* Text shown
---------------

It is both ironic and unfortunate that Hewson’s exhibition, Divided Subject, which explores last year’s lockdowns and outbreaks, was itself interrupted by a state-wide quarantine in June. From the outside, it is hard to judge how light-soaked the main gallery is; its pristine white walls radiate the beaming light of the street. For a couple of weeks, Hewson’s bronze sculptures sat there in stark contrast to this backdrop, seen only by peering passers-by.
Two sculptures, one of a kiss (Untitled, 2020–2021) and the other a sleeping bust (Untitled, 2020–2021), occupied the front plane; the statue of an embrace (Untitled, 2020-2021) stood to the left, and a two-level installation work spread across the centre of the floor. Downstairs three oil paintings remained invisible to the passing audience. Luckily, the show reopened in late June with a few weeks added to the program.
Entering the exhibition space, we encounter a large open area of the gallery occupied by a silvery silk fabric deliberately running from the centre of the gallery up to the balustrade on the first floor. The shimmering light blue-grey cloth is scrunched up in certain sections¬, suggesting a passage from clarity to tumult and then to a resurrection in a higher state of being. The silk’s blue has an emotive association with the natural world. Its simple magic reminded me of the desert sky in James Turrell’s Arrowhead (2019). Against the solid bronzes, the silk creates a softening effect. Like a body of water, it unifies the individual pieces in a whole, pushing us to consider the works in their unity. As the material flows amidst the concrete sculptures, an intersection between the conscious (concrete) and the subconscious (imaginary) emerges.

---------------

* What to work on
1 > Can you recast the entries from the line with "Viewport: 979px width, 713px height." up to and including the line with "Looking at the screenshot, I should coord(55,178)." as a numbered list, leaving out any blank lines?
2 > Could you continue the review of Hewson's exhibition Divided Subject, picking up after its final sentence?

---------------

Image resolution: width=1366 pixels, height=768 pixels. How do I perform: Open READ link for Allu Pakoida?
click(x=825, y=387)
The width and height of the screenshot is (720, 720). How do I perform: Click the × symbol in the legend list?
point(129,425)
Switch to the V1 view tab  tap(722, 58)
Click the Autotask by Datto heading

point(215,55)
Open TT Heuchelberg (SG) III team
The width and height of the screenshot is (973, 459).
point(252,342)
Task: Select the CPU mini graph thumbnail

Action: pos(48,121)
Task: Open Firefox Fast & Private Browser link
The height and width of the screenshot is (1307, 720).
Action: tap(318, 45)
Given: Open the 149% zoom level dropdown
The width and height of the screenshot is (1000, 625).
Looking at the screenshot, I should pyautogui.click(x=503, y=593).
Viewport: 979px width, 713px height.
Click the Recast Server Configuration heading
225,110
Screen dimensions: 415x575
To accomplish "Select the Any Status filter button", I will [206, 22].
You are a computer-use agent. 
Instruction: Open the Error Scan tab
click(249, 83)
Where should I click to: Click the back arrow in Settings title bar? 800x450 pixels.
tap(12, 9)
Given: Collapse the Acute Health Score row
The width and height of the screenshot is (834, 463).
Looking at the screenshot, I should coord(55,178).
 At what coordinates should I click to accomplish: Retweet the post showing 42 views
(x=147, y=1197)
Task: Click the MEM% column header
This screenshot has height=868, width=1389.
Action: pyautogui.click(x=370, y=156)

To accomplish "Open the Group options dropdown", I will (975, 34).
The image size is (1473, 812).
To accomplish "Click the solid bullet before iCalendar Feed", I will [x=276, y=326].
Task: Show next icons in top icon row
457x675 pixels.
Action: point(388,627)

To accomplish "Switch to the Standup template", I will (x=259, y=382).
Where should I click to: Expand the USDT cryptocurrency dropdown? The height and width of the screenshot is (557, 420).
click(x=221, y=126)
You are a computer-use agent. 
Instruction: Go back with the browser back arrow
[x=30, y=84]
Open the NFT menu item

---------------

* Expected outputs
1 >
1. Viewport: 979px width, 713px height.
2. Click the Recast Server Configuration heading
3. 225,110
4. Screen dimensions: 415x575
5. To accomplish "Select the Any Status filter button", I will [206, 22].
6. You are a computer-use agent. 
7. Instruction: Open the Error Scan tab
8. click(249, 83)
9. Where should I click to: Click the back arrow in Settings title bar? 800x450 pixels.
10. tap(12, 9)
11. Given: Collapse the Acute Health Score row
12. The width and height of the screenshot is (834, 463).
13. Looking at the screenshot, I should coord(55,178).

2 >
Nappies and kid’s drawings, placed along the silken stream, build on the theme of an unconscious eruption and motherhood. Hewson continues the legacy of works, such as Mary Kelly’s Post-Partum Document (1973–79), which investigate the relationship of mother and child. A primal theme in art history, these relics of infancy build on the Lacanian theory of the self-actualisation of the child, following separation from the mother. This is the moment when conscious life begins, and unconscious desires start to permeate. The depiction of a child at play in Hewson’s oil painting reinforces the inception of a human ego and its internal psychosis as a dominant theme in the show.
Unlike statues exhibited in large museums or public places, the works in Divided Subject possess a certain equilibrium not only within the primary gallery space but also in their subject-matter. A bust of a sleeping female figure sits on a plinth opposite the door. A symbol of the feminine fatigued by patriarchy, it also reflects the torpor of lockdowns. A light cloth or hair fall on one side of its face. The statue is restful, horizontal, in hibernation.
Further down in the gallery, a sculpture of two figures embracing stands more than two metres tall. Enfolding one another, their lower torsos are merged into one tall trunk as if a tree. Their faces are turned to the left-side wall of the gallery, concealed from the viewer. A dried-up tree branch placed at the bottom of the plinth indicates a familial nest. Their strongly arched backs appear burdened by a responsibility for survival.
At the front of the gallery, a depiction of a kiss builds on the theme of intimacy, this time echoing Auguste Rodin’s The Kiss (1882). In Untitled (2020–2021), Hewson follows Rodin’s depiction of incarnate human experience of passion and love. But in contrast, Hewson shows the female figure on top, giving it agency and power. This immortalisation of love further contributes to the theme of survival and procreation. It explores the eros of grief. In a time characterised by suffering and loss, humanity has turned inward to focus on the domestic sphere, further contributing to the dissonance between the conscious and the subconscious.
A final sculpture of three figures entangled in a fight is positioned near the stairs leading down to Hewson’s paintings. Untitled (2020–2021) depicts one figure pulling another by her hair with a third, headless figure caught in between them. The struggle of last year once again springs to mind—ideological pulls, political disagreements and personal choices. Smallest in size, the sculpture’s subject-matter is heavy. Seen against the artist’s personal experience of domestic violence and her work as a social worker at a women’s refuge, this sculpture most prominently shows the result of an unconscious eruption. It is charged with a sublimity and incarnate psychosis that gives this work electricity.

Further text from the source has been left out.